How to capture it: Log the error type, failure origin, and reason code alongside the capability name and agent identity for every failed request.

What to watch for:

  • Rising validation errors after a schema change (did you break a contract?)
  • upstream_error clusters on a specific virtual server (upstream dependency degrading)
  • missing_token spikes from a single tenant (misconfiguration or probing)
  • Auth failures dominating overall errors (likely a credential rollout problem, not a code problem)

Cost signals: token consumption and per-tool spend

Beyond operational signals, MCP traffic carries cost implications that REST APIs typically don’t. When AI agents call your tools, the responses they receive influence token consumption in the LLM context window. Larger responses mean more tokens, and more tokens mean higher costs for the agent operator.

If you’re providing MCP tools to external consumers — or even internal teams with chargeback models — you need cost visibility at the tool level.

Key cost metrics to track:

  • Response size per capability — Measure the content length of each tool’s response. Tools that return large datasets drive disproportionate token costs.
  • Calls per agent per billing period — Essential for usage-based pricing. Track how many capability invocations each consumer makes.
  • Cost-per-tool estimates — If you know the upstream compute cost of each tool (API calls, database queries, external service fees), attach a cost marker to each invocation. Even rough estimates enable meaningful budget conversations.

You don’t need a sophisticated metering system to start. Logging response content length and capability name for every call gives you enough data to build cost attribution dashboards in your existing analytics platform.

Two paths to MCP analytics

Once you know which signals you need, you have two ways to capture them: route traffic through a gateway that emits them automatically, or instrument your own MCP server route. Most teams converge on the first when they’re running more than one MCP server; the second is appropriate when you’re shipping a single MCP server and want full control of the pipeline.

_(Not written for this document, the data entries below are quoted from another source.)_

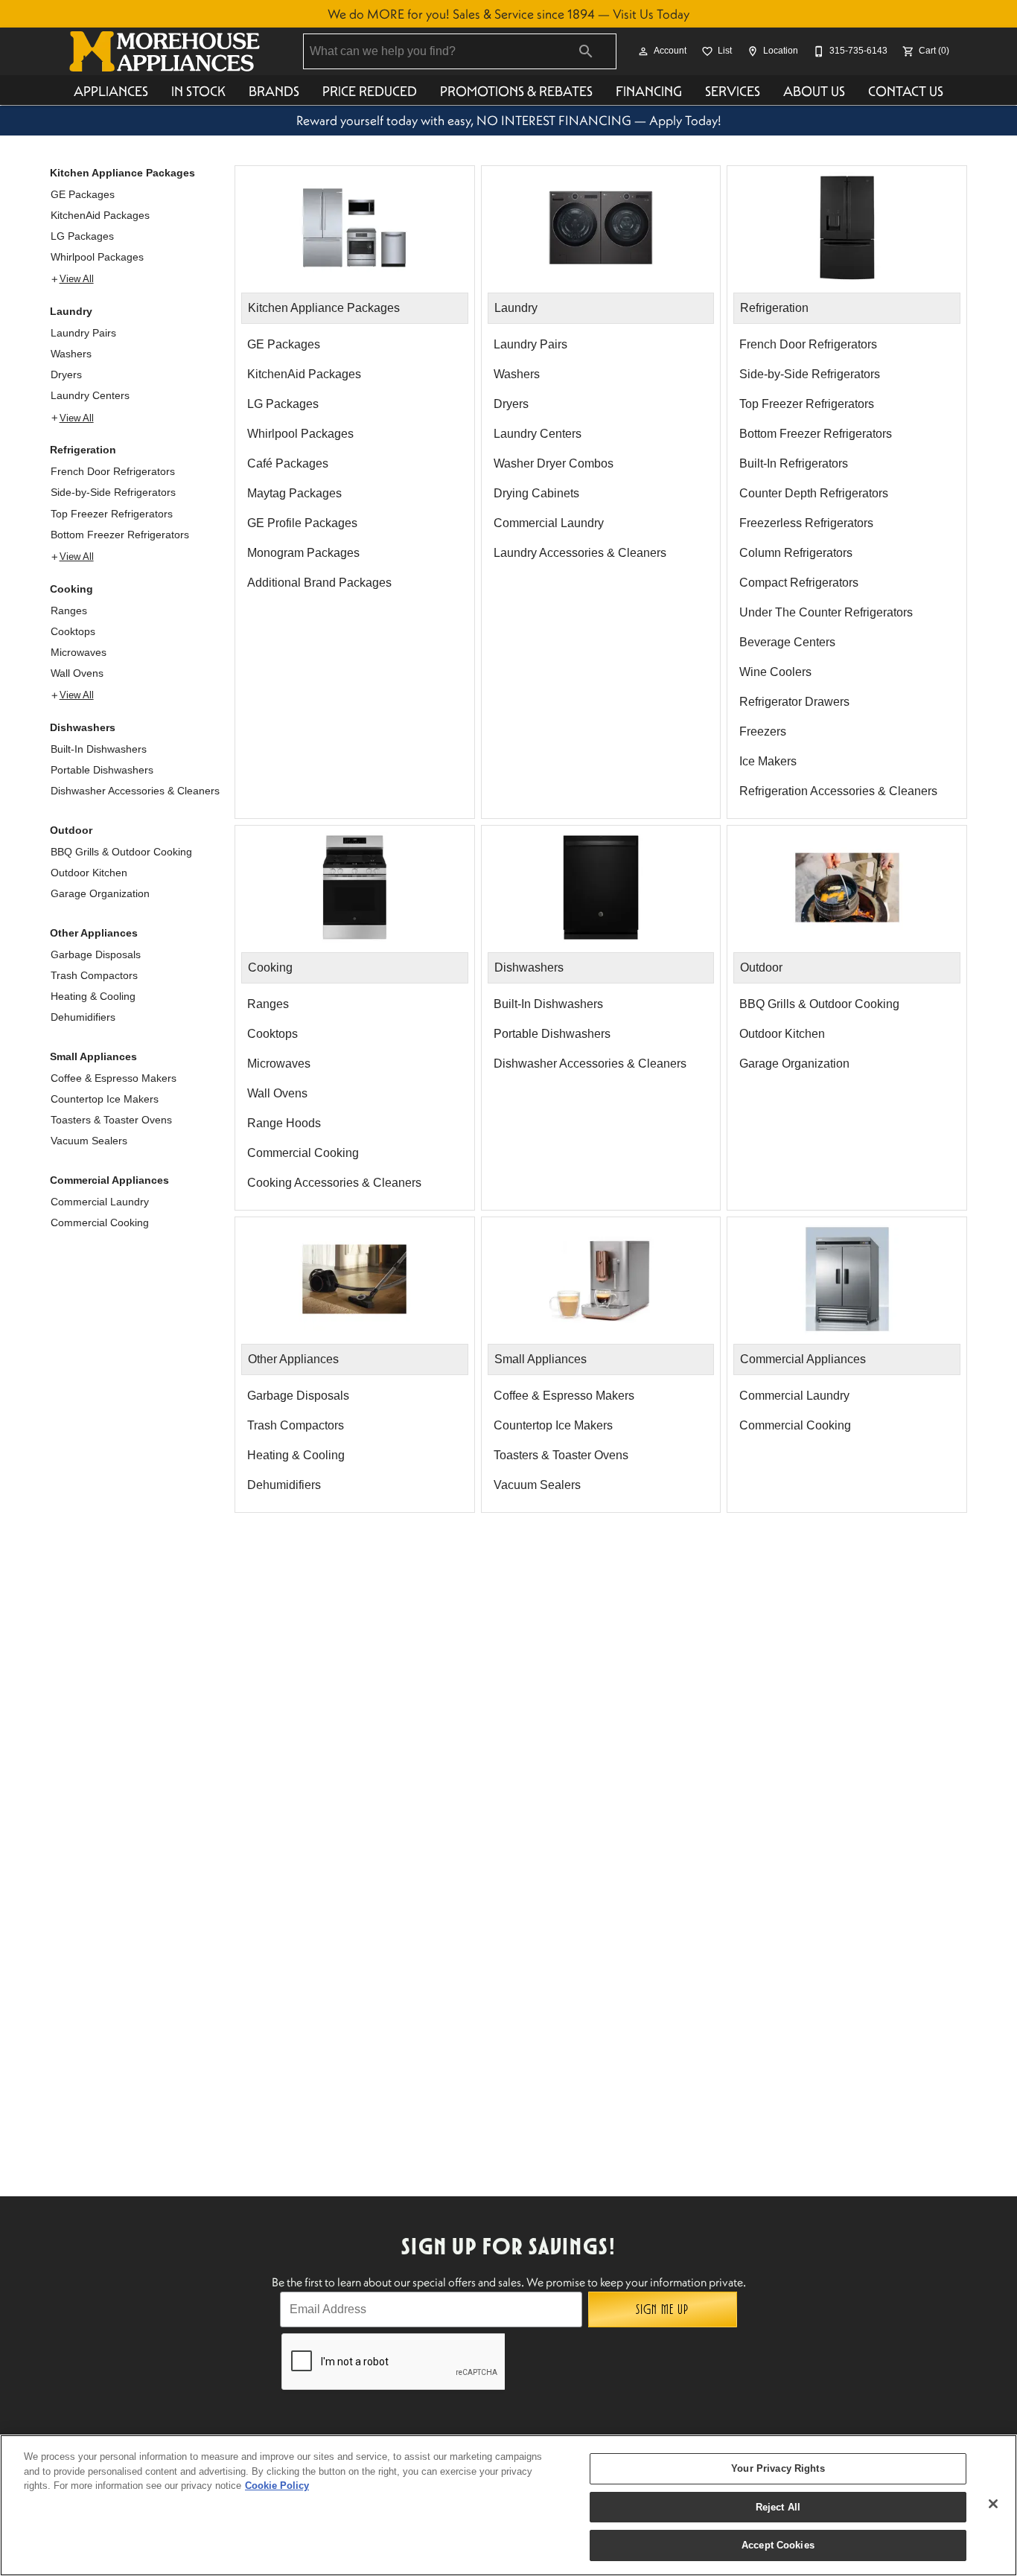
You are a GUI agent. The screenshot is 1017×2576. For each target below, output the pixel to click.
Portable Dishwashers (102, 770)
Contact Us (905, 91)
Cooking (71, 589)
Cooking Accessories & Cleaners (334, 1182)
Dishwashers (82, 727)
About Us (814, 91)
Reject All (778, 2507)
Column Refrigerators (795, 552)
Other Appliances (94, 933)
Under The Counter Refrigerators (826, 612)
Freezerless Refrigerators (806, 523)
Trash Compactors (94, 975)
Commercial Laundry (100, 1202)
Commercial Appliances (109, 1180)
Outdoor (71, 830)
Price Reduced (369, 91)
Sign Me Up (662, 2309)
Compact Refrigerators (798, 582)
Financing (649, 91)
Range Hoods (284, 1123)
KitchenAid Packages (100, 215)
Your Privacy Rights (777, 2468)
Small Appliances (93, 1056)
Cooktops (73, 631)
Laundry (71, 311)
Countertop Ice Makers (105, 1099)
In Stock (198, 91)
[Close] (993, 2503)
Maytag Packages (294, 493)
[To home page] (164, 51)
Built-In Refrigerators (793, 463)
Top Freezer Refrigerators (112, 514)
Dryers (66, 374)
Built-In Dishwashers (99, 749)
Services (732, 91)
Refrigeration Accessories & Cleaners (838, 791)
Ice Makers (768, 761)
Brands (274, 91)
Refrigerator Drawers (794, 701)
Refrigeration (83, 450)
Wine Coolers (775, 672)
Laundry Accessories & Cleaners (580, 552)
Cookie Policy (277, 2485)
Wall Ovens (77, 673)
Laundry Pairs (83, 333)
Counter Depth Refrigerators (813, 493)
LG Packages (82, 236)
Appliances (111, 91)
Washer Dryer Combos (553, 463)
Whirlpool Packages (97, 257)
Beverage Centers (787, 642)
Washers (71, 354)
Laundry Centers (90, 395)
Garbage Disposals (96, 954)
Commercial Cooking (100, 1222)
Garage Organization (100, 893)
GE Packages (83, 194)
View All (77, 279)
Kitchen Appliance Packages (122, 173)
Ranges (69, 610)
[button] (643, 51)
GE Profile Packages (302, 523)
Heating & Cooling (93, 996)
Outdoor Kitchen (89, 873)
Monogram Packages (303, 552)
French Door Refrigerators (113, 471)
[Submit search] (586, 51)
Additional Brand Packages (319, 582)
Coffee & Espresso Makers (113, 1078)
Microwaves (78, 652)
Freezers (762, 731)
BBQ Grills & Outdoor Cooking (121, 852)
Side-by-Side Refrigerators (113, 492)
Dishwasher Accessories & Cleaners (135, 791)
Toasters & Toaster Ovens (111, 1120)
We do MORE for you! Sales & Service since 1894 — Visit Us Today (508, 14)
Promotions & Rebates (516, 91)
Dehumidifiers (83, 1017)
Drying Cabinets (536, 493)
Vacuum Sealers (89, 1141)
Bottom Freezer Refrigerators (120, 535)
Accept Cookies (778, 2545)
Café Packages (287, 463)
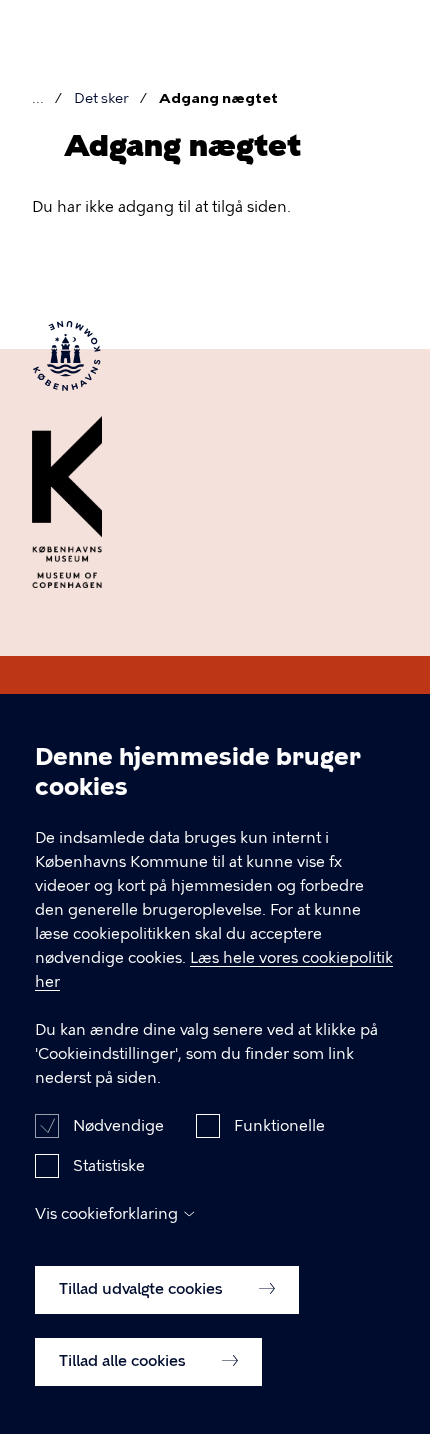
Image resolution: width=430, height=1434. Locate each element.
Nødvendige (118, 1126)
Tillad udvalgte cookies (143, 1289)
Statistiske (109, 1166)
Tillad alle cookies (124, 1361)
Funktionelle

Option A: MCP Gateway with built-in analytics

Zuplo’s MCP Gateway emits the typed events described above automatically. There’s no instrumentation to write: route MCP traffic through the gateway, federate any upstream MCP servers behind it, and the dashboard populates with:

  • Three event families (Requests, Capabilities, Auth) plotted over time, broken down by event type (capability invoked, capability completed, capability failed, capability listed, request received, request completed, request rejected, downstream token validated, downstream token rejected, initialize negotiated).
  • Top-line metrics — total events, success rate, p95 latency, failure origin count.
  • Gateway vs upstream p95 latency plotted on the same chart, with per-event-family breakdowns.
  • Top capabilities — per-capability call count, error count, error rate, and p95 latency, attributed to the virtual server they live on.
  • Top virtual servers and top upstream servers — call volume and error rate per federated MCP server.
  • Top users and top clients — traffic by tenant and by MCP client name (Claude Code, Cursor, MCP Inspector, custom).
  • MCP method distributiontools/call, tools/list, initialize, prompts/list, resources/list, notifications/initialized, ping, notifications/cancelled, logging/setLevel, and so on, with raw counts.
  • JSON-RPC error codes — surfaced from the underlying JSON-RPC protocol so you can correlate a 401 at the HTTP layer with the actual MCP-level rejection.
  • Failure origins — client, auth, upstream, gateway, none.
  • Top reason codesmissing_token, invalid_token, expired_token, revoked_token, upstream_error, and other documented problem codes.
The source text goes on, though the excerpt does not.